J.Crew Files for Bankruptcy as Coronavirus Worsens Financial Troubles
The retailer is over $1.5 billion USD in debt.
J.Crew Group, the multi-brand retailer that operates J.Crew and Madewell, has filed for Chapter 11 bankruptcy due to financial troubles exacerbated by the coronavirus pandemic. As reported by CNN, the company has negotiated a deal with lenders to convert approximately $1.65 billion USD debt into equity.
As the spread of COVID-19 escalated into a full-blown health crisis, J.Crew Group was forced to temporarily close down its nearly 500 stores across the U.S., a huge blow to sales. The pandemic also postponed Madewell’s initial public offering, which was filed back in September 2019 and would have helped the retailer pay off a portion of its debt.

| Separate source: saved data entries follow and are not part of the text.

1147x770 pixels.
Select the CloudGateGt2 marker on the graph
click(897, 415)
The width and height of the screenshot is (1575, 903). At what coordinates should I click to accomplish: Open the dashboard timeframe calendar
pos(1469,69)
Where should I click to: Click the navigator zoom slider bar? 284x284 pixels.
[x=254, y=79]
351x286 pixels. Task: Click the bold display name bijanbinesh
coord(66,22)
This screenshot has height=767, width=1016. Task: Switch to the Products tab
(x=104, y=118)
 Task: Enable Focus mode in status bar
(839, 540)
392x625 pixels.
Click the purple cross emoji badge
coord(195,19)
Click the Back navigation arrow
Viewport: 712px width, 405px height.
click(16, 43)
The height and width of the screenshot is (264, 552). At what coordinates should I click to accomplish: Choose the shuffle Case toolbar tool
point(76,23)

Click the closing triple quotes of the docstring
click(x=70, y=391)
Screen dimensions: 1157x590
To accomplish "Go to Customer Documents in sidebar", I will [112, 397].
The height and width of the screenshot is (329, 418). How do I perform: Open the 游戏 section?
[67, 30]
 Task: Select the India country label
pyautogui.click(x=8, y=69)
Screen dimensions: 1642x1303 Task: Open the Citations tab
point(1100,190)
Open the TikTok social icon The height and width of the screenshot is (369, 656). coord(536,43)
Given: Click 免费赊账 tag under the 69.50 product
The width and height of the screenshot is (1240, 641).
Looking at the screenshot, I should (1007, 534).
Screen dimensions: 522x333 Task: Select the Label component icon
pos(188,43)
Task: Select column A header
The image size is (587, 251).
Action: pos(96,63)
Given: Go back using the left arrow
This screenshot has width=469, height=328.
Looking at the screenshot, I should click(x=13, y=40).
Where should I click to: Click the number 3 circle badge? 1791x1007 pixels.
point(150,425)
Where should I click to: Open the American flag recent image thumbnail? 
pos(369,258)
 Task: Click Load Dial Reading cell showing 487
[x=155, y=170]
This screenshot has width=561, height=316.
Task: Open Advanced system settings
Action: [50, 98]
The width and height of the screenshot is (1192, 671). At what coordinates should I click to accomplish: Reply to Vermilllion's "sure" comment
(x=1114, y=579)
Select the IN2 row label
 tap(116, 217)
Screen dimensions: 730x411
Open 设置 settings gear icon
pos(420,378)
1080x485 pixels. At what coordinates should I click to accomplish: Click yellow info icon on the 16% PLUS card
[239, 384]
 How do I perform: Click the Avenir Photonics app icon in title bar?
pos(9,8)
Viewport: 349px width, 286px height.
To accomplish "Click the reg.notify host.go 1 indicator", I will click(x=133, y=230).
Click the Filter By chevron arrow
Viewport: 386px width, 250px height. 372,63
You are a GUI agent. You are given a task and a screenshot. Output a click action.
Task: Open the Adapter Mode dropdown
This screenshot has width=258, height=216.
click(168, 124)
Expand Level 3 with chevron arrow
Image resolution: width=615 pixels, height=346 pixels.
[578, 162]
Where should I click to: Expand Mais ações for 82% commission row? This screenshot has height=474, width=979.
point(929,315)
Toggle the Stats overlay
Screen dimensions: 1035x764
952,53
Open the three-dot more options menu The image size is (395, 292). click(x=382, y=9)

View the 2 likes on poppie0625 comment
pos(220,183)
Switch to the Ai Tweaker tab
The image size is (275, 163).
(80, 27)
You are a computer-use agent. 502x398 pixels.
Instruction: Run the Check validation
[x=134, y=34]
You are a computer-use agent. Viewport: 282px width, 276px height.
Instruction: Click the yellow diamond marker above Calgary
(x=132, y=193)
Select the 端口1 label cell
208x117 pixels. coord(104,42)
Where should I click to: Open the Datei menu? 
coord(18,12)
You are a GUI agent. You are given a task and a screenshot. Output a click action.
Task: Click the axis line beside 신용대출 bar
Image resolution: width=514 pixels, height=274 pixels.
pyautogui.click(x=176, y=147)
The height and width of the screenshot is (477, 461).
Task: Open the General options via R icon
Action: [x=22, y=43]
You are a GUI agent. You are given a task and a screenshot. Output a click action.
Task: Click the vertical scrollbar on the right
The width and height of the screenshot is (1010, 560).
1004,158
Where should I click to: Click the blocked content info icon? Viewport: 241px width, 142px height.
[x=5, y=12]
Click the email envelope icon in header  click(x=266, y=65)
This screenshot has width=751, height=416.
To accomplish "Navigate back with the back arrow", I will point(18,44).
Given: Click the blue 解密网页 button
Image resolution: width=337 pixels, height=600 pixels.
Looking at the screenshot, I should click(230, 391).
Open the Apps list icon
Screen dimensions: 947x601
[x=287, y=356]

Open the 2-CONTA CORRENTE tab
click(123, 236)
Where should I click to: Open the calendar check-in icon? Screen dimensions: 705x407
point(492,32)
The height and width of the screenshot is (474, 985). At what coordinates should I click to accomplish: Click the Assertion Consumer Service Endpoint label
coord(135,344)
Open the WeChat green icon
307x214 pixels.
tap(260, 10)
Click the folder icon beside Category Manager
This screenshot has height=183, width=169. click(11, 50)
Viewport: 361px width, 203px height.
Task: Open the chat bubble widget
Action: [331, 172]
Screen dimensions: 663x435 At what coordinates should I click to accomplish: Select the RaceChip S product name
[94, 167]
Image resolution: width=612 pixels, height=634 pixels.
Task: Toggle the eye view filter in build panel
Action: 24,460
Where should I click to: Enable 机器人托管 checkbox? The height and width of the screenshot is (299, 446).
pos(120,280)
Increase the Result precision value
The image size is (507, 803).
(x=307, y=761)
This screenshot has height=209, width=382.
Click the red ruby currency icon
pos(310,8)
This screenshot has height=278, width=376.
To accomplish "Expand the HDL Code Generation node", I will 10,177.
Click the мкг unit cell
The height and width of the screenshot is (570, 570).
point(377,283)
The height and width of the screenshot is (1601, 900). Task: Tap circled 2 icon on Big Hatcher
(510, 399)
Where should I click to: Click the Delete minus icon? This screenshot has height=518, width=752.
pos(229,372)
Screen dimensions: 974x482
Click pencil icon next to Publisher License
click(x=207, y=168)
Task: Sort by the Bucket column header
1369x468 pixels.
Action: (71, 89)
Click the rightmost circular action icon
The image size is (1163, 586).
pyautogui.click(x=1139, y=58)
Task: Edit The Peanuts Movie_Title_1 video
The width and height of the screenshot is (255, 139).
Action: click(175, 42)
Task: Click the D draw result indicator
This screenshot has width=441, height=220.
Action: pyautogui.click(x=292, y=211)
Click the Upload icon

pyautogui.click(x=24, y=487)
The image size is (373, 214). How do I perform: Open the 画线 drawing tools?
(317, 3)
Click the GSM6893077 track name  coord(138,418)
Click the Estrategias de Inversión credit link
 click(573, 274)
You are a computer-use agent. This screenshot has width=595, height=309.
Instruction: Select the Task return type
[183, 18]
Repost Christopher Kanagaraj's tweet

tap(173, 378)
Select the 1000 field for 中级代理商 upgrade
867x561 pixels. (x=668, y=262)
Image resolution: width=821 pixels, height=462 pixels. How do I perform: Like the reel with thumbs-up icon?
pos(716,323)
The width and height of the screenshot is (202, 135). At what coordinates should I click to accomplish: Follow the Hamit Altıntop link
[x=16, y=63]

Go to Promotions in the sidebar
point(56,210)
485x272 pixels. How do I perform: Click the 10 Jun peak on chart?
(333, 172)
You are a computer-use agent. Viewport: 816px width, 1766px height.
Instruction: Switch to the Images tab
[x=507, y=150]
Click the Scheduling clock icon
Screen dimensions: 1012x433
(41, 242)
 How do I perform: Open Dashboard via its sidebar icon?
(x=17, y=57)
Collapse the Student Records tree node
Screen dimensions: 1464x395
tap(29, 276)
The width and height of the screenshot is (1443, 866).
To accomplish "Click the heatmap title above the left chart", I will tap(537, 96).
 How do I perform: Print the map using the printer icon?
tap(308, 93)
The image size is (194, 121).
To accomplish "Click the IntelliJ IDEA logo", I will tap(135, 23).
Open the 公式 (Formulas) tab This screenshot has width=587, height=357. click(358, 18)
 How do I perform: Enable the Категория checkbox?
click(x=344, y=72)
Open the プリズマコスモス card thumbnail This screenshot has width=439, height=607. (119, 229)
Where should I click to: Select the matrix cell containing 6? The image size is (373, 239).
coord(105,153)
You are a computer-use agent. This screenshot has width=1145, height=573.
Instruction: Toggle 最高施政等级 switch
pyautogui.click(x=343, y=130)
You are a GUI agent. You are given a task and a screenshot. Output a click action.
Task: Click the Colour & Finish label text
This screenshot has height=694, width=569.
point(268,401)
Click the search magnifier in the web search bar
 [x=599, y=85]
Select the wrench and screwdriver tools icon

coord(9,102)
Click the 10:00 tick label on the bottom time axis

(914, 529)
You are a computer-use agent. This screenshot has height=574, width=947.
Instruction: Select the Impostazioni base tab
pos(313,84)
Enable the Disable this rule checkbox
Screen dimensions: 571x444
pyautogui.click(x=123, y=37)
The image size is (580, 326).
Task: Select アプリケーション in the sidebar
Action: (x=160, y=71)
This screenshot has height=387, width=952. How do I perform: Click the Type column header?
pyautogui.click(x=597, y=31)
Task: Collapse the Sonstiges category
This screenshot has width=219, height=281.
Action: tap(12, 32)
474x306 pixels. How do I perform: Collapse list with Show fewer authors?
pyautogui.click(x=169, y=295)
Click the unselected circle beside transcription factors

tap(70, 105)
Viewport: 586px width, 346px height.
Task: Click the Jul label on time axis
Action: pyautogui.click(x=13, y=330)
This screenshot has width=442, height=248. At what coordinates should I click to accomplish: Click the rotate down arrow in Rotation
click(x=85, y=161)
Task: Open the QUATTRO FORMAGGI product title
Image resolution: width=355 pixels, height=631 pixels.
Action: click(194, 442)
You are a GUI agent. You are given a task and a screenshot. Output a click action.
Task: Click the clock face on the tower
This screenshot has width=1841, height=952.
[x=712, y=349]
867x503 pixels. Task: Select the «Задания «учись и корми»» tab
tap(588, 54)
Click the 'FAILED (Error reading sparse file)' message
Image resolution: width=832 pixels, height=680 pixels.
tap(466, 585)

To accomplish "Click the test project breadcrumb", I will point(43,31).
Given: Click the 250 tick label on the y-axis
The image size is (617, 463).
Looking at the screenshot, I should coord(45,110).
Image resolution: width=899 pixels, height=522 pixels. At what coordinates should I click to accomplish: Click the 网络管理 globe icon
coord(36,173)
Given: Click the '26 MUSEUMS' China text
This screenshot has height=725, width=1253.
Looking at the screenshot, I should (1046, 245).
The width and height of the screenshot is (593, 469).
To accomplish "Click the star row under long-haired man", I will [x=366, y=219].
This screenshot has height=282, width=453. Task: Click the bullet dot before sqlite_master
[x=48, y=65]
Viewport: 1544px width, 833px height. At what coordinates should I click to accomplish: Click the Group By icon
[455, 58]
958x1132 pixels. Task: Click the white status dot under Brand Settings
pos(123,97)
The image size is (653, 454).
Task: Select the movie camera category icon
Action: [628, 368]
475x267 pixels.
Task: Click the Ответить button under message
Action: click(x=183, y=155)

J.Crew Group plans to continue day-to-day operations, according to a statement by CEO Jan Singer. “As we look to reopen our stores as quickly and safely as possible, this comprehensive financial restructuring should enable our business and brands to thrive for years to come,” Singer added.
Just last month, denim brand True Religion filed for Chapter 11 bankruptcy due to financial losses brought on by the pandemic. Similarly, luxury retailer Neiman Marcus is over $4 billion USD in debt and is reportedly in talks with lenders about a potential bankruptcy loan.